Saturday, January 28, 2006

Reinterpreting the Exodus

The most famous Biblical line from the story of the Exodus is God saying, "Let my people go." It is regularly recounted as a statement about freedom. However, a closer inspection showed me that it's not about freedom at all.

In Hebrew, the phrase is: "shalach et ami vaya-avduni." The translation of "shalach et ami" could be rendered "let my people go," but the sentence is not complete. In all eight instances (with minor variations), the rest of the sentence is "vaya-avduni" which may be rendered as "to serve me."

Implicit in this sentence is the concept that God is not moving the Jews towards freedom (at least in its conventional sense), but is moving them towards a closer relationship with Him.

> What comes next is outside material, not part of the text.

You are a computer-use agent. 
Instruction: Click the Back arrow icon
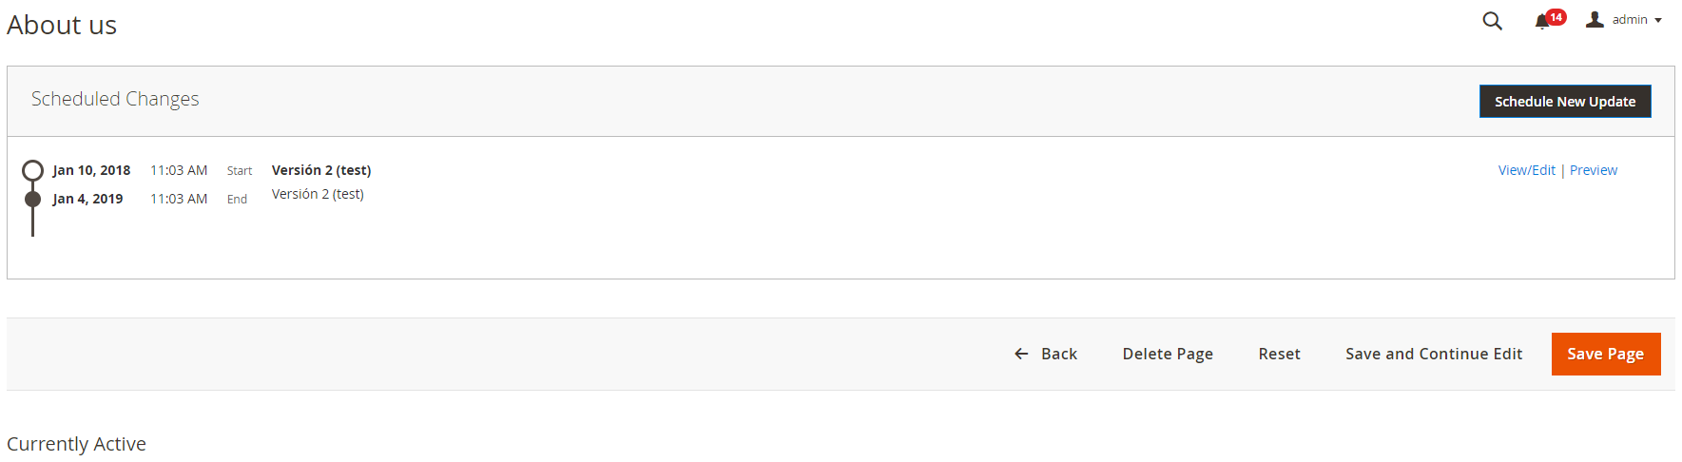(1021, 354)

This is consistent with the spirituality of twelve-step programs where freedom from the slavery of addiction is conditioned on moving to a God-centered rather than to a self-centered life.

2 comments:

Scott Granowski said...

It does seem as if this message of repurposing the Jewish people is profound. Currently, the atmosphere politically, economically and interpersonally is one of entitlement, not of "highest and best use." The arguments are similar to people who date, articulating what they are looking for without a vision of what they are bringing to the relationship and what value that relationship brings to the larger environment. Politically people argue about what they "deserve" (whether is be statues, noise, safety, education etc.) without concern for costs and contextualizing the benefits. It seems a by-product of the "life, liberty and pursuit of happiness" without a sense of a larger whole than the egoic self.

Scott Granowski said...

This prior comment does raise the issue of codependence. By focusing on what I can do for others primarily, I run the risk of codependence with its inevitable blind spots around its own selfishness. Instead, the Hillel framework of beginning with "if i'm not for me, who is?" seems a better starting spot. In light of that, the "let my people go" notion might root in what servitude is best for the individual with the idea that any freedom is an expression of serving something - the freedom to choose what that is.